Rather than ask whether pHFOs may be a variant of ripples, an alternative, perhaps more relevant, question is whether some ripple frequency oscillations outside the dentate gyrus could in fact be pHFOs. Whereas it is easy to identify the pathologic nature of HFOs that occur in the dentate gyrus, where ripples are normally absent, it is not yet possible to definitively conclude that all ripple frequency oscillations recorded in epileptic hippocampus and parahippocampal structures outside of the dentate gyrus are normal. Indeed, it is more reasonable to assume, given the data that the frequency of pHFOs in epileptic dentate gyrus can range from 80–600 Hz, that not only FRs, but some oscillations in the ripple frequency range, outside of dentate gyrus, also reflect epileptogenicity. It is then possible to suggest that at least some, and perhaps all, ripple frequency HFOs recorded in slice preparations in vitro reflect pathologic rather than normal mechanisms, as a result of neuronal disconnections and artificial environmental conditions. This might then explain why some authors have concluded that ripple frequency oscillations recorded in vitro reflect a brief series of population spikes, with maximum amplitude in the cellular layer (Draguhn et al., 1998; Dzhala & Staley, 2004; D’Antuono et al., 2005). An alternative interpretation of the data presented by Foffani et al. (2007), therefore, would be that oscillations in all frequency ranges described in their paper reflect bursts of population spikes and are pathologic, although some of them are in the ripple and others in the FR frequency range. FRs could then occur as a result of out-of-phase firing in part of the generating neuronal network, owing to a reduction of spike-timing reliability (as might be the case for the recordings from electrodes 2 and 3 in Fig. 2). In these conditions, both frequency bands of oscillations would be pathologic.
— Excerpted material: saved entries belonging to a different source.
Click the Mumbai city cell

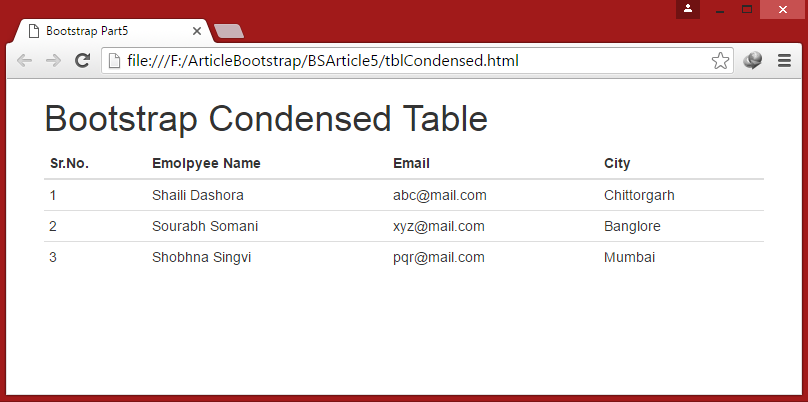tap(629, 258)
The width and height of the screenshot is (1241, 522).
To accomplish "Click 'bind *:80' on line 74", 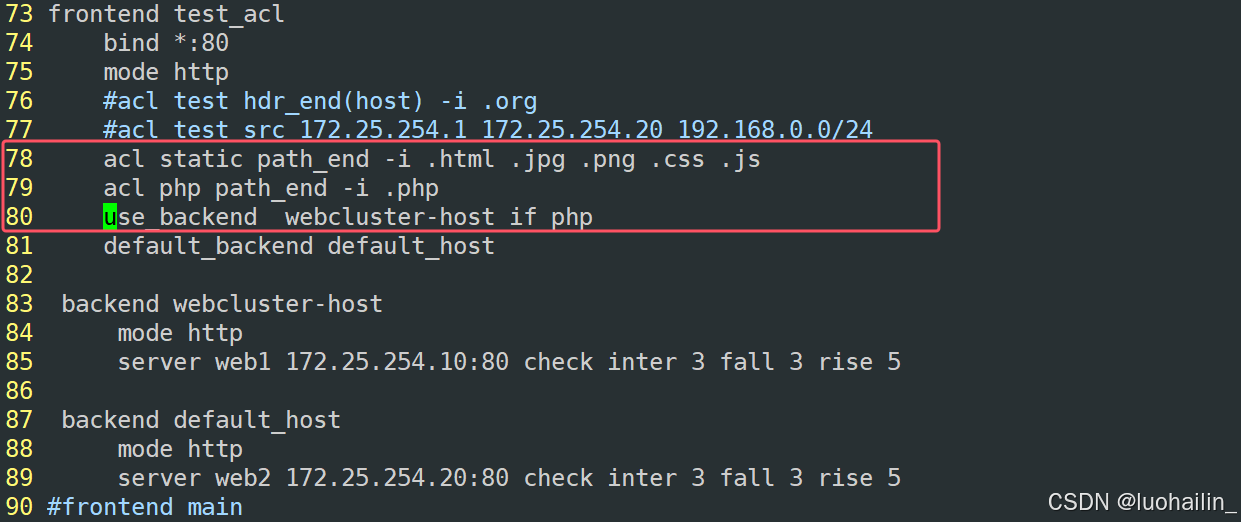I will click(166, 43).
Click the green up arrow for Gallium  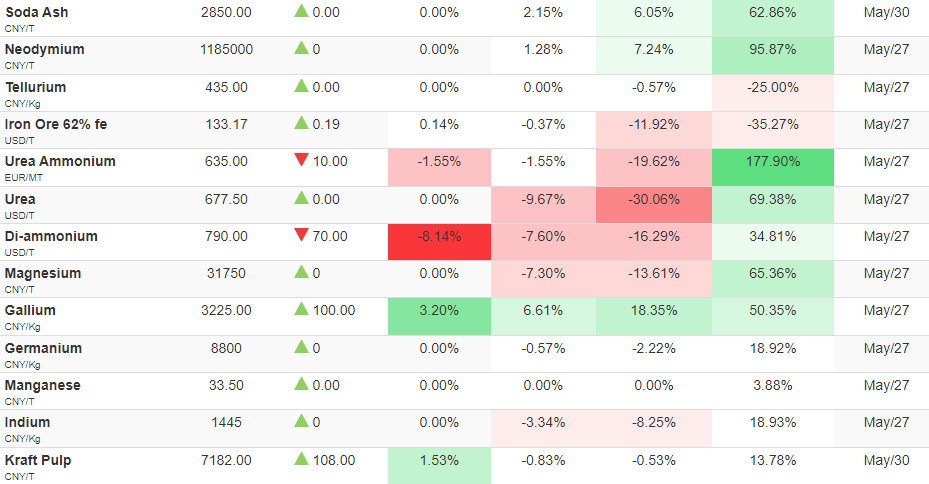(302, 309)
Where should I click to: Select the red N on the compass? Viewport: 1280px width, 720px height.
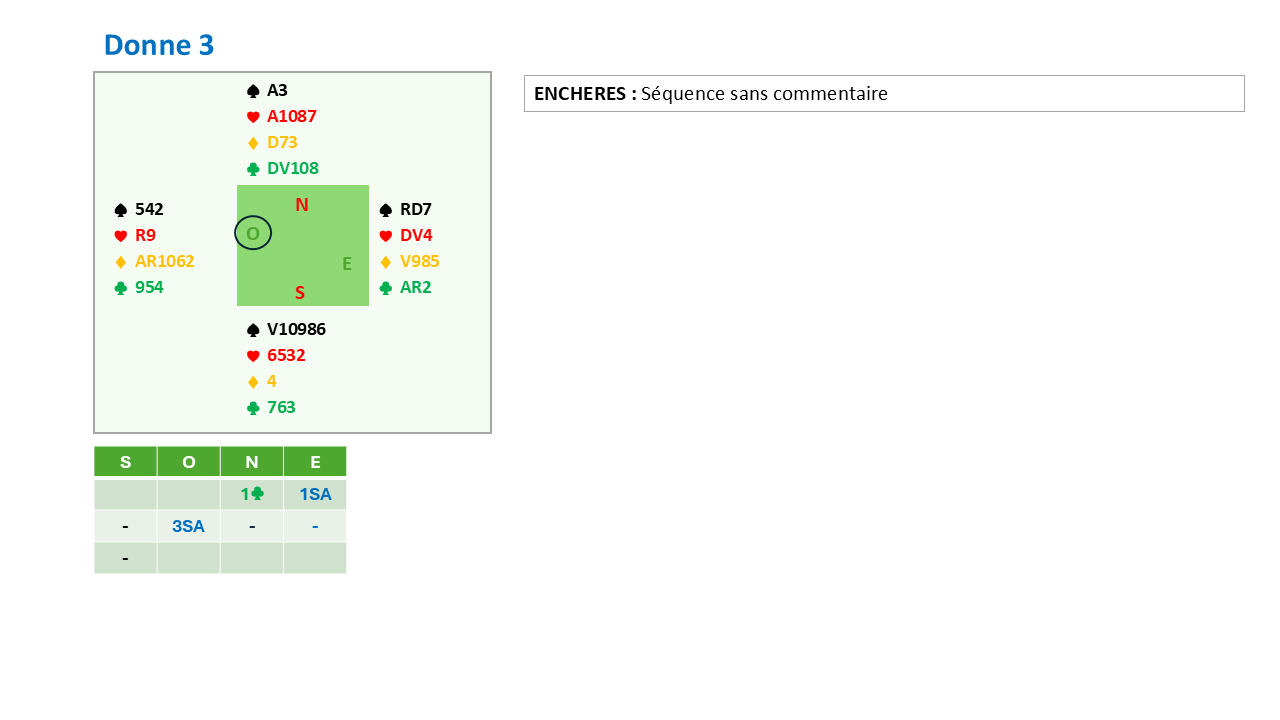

Because invasive electrode recordings are performed to delineate epileptogenic tissue, it is not possible to characterize HFO occurrence in normal human brain. The existence of neuronal clusters generating pHFOs outside of the seizure onset zone (Jirsch et al., 2006; Jacobs et al., 2008), however, is consistent with the view that epilepsy is a disorder involving diffuse neuronal networks (Spencer, 2002).
The most significant parameter that separates normal from pathologic HFOs is the evidence that the latter represent abnormal bursts of population spikes. The fact that the shape of population spikes changes dependent on the distance between the recording electrodes and the area of generation can cause pHFOs to look like normal oscillations. Therefore, there is a need for additional means to differentiate pathologic from normal oscillations.